• EXERCISE PASSAGE:
--- START ---
Levinasian ethics and the representation of the other in international and cross-cultural management
Resumo:
In this paper, we seek to further the discussion, problematization and critique of west/east identity relations in ICM studies by considering the ethics of the relationship – an issue never far beneath the surface in discussions of Orientalism. In particular we seek to both examine and question the ethics of representation in relation to a critique of what has come to be known as international and cross-cultural management (ICM). To pursue such a discussion, we draw specifically on the ethical elaborations of Emmanuel Levinas as well as his chief interlocutors Jacques Derrida and Zygmunt Bauman. The value of this discussion, we propose, is that Levinas offers a philosophy that holds as its central concept the relationship between the self and Other as the primary ethical and pre-ontological relation. Levinas’ philosophy provides a means of extending the post-colonial critique of ICM, and ICM provides a context in which the Levinasian ethics can be brought to bear on a significant issue on contemporary business and management.
--- END ---
• WORK TO BE COMPLETED: Condense the paragraph of the abstract on Levinasian ethics that begins "In this paper, we seek" into a short bulleted list that keeps its main facts.

• SOURCE MATERIAL:
--- START ---
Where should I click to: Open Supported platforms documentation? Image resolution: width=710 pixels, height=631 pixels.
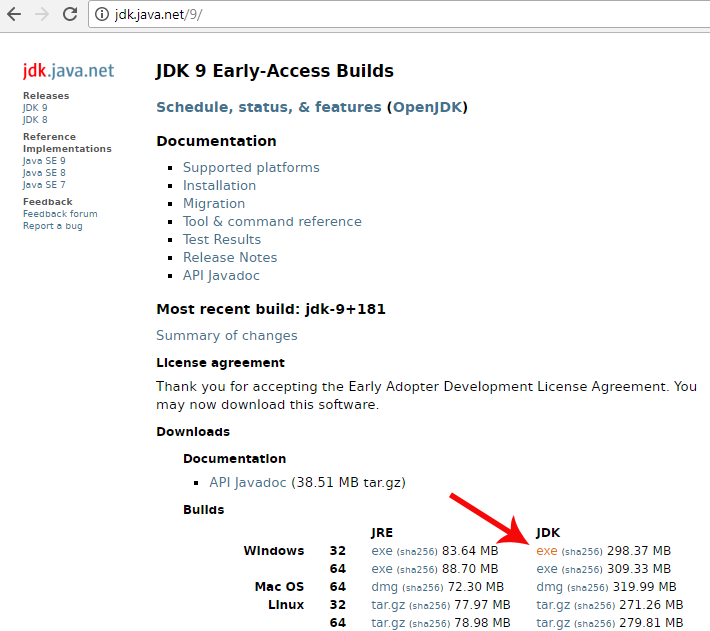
--- END ---
• OUTPUT FOR THIS TASK:
- Aim: to further the discussion, problematization and critique of west/east identity relations in ICM studies by considering the ethics of that relationship, an issue close to discussions of Orientalism.
- Focus: examining and questioning the ethics of representation within a critique of international and cross-cultural management (ICM).
- Sources: the ethics of Emmanuel Levinas and his chief interlocutors, Jacques Derrida and Zygmunt Bauman.
- Value: Levinas's philosophy centers on the self–Other relationship as the primary ethical and pre-ontological relation.
- Mutual benefit: Levinas's philosophy extends the post-colonial critique of ICM, and ICM offers a context for applying Levinasian ethics to a significant issue in contemporary business and management.